Cuts to quangos are political, not financial

The full list of cuts to quangos reveals that it isn't quite the bonfire we were promised.

The full details of the Coalition's "bonfire of the quangos" have now filtered into the public domain (not helped by the fact that the Cabinet Office website has been down since early this morning).

It's a large and unwieldy set of data, but a few things immediately jump out: the Royal Mail is to be "transferred to the private sector over time"; BBC World Service survives to delight its global audience for a little longer (do read the NS's Antonia Quirke on the subject, by the way); and the UK Film Council is indeed to be scrapped.

First, the stats. The future of 901 separate quangos have been reviewed. 192 will be scrapped outright, with at least another hundred merged. The fate of a further 40, including the Student Loans Company, the Judicial Appointments Commission, and the Independent Safeguarding Authority, is still to be determined.

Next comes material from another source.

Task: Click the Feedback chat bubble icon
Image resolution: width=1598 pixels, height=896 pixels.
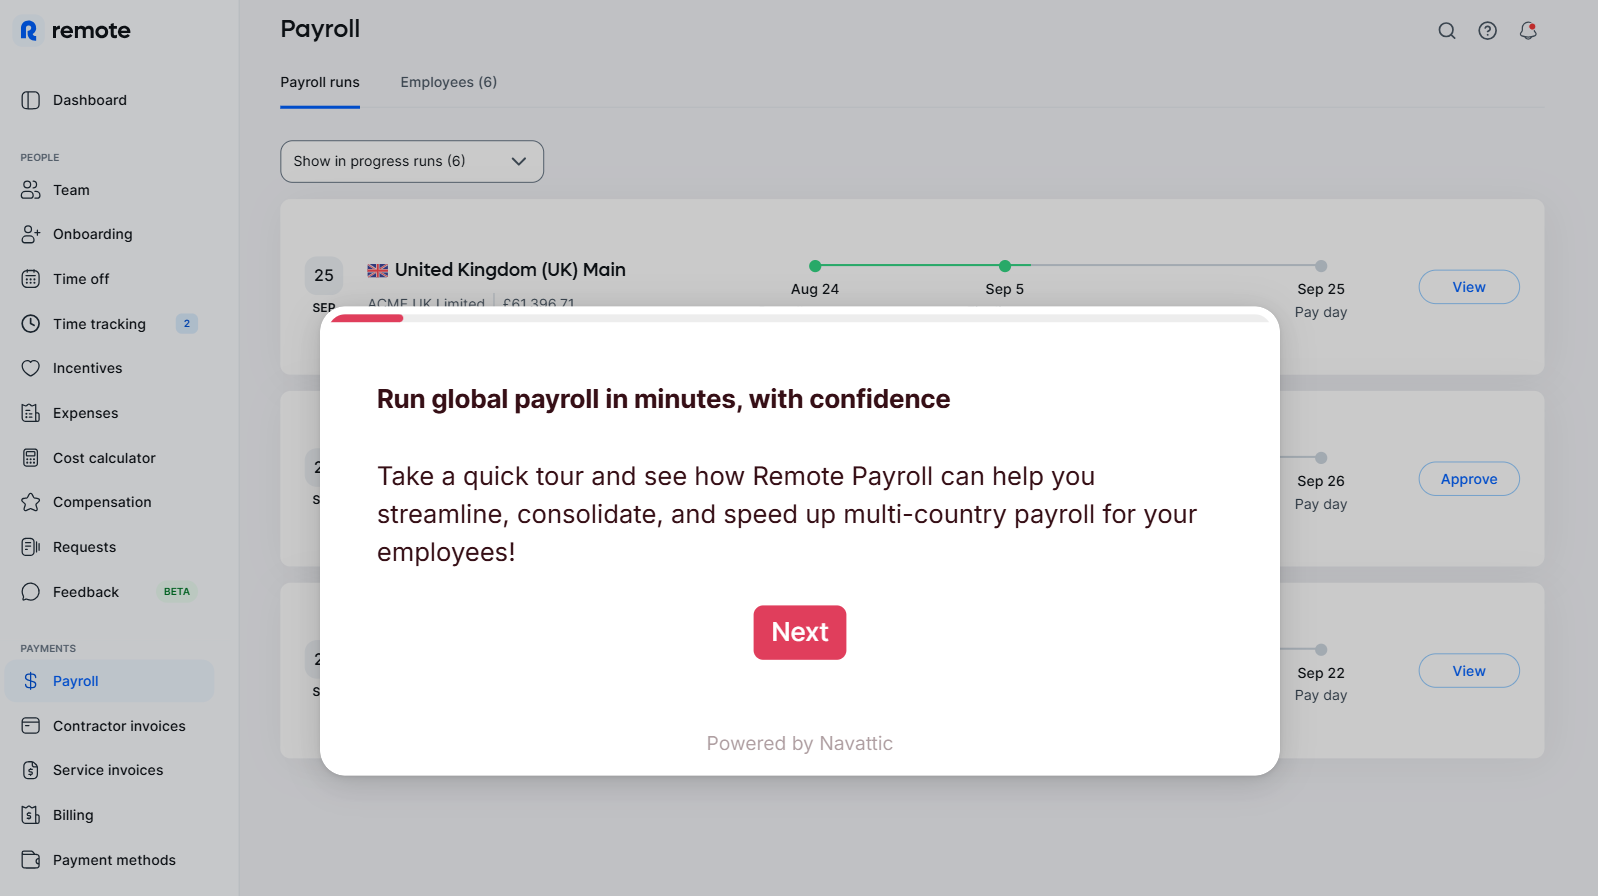Action: (31, 592)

The impression that first Cameron, and now the Coalition, have tried to give through these reforms is of a radical slashing of public inefficiency. However, the really striking thing to me about this document is how many of these bodies will survive in one way or another. Andrew Sparrow, on his Guardian liveblog, has crunched some of the numbers, and it transpires that 380 quangos will survive intact, with a further 118 merged to become 57 bodies. Another 171 will be "substantially reformed", meaning that should the full recommendations of this review be implemented, at least two-thirds of the quangos reviewed will persist in some form or other.

Cabinet Office minister Frances Maude has been on the air today, emphasising how this cull will improve government accountability, although, crucially, he was unable to confirm how much money the reforms will save.

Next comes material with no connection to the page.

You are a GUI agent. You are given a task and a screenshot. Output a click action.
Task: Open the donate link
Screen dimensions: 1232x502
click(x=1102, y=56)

One worrying trend that emerges from this list is that of formerly independent bodies being absorbed into government departments. The Main Honours Advisory Committee moves inside the Cabinet Office, as does the policy responsibilities of the Big Lottery Fund. A host of tribunal services will now fall under the remit of the Ministry of Justice, and a number of health-related advisory committees will be consolidated into "Department of Health/Public Service committees of experts".

As I've argued previously, axing these quangos is less about delivering vast savings than about political positioning. Talk of "bonfires" is all very well, but the document itself indicates that few of these changes will happen immediately. And in many cases, the functions of these bodies cannot be completely erased and will have to be distributed elsewhere -- a remarkable number of entries use phrases like "will continue as a charity with the potential to become a community interest company" -- an operation that will take time, money, and manpower to achieve.

Liam Byrne has just told the House of Commons that at least two-thirds of these reforms were already planned under Labour. Talk of increasing government accountability or "rolling back bureaucracy" through these reforms is just presentation. The deeper objective for the Coalition is undoubtedly to transfer greater power to central and local goverment, and to exploit the public dislike of bureaucracy by appearing to slash through reams of red tape, no doubt as part of the spin strategy in advance of the spending review next week.

Caroline Crampton is assistant editor of the New Statesman. She writes a weekly podcast column.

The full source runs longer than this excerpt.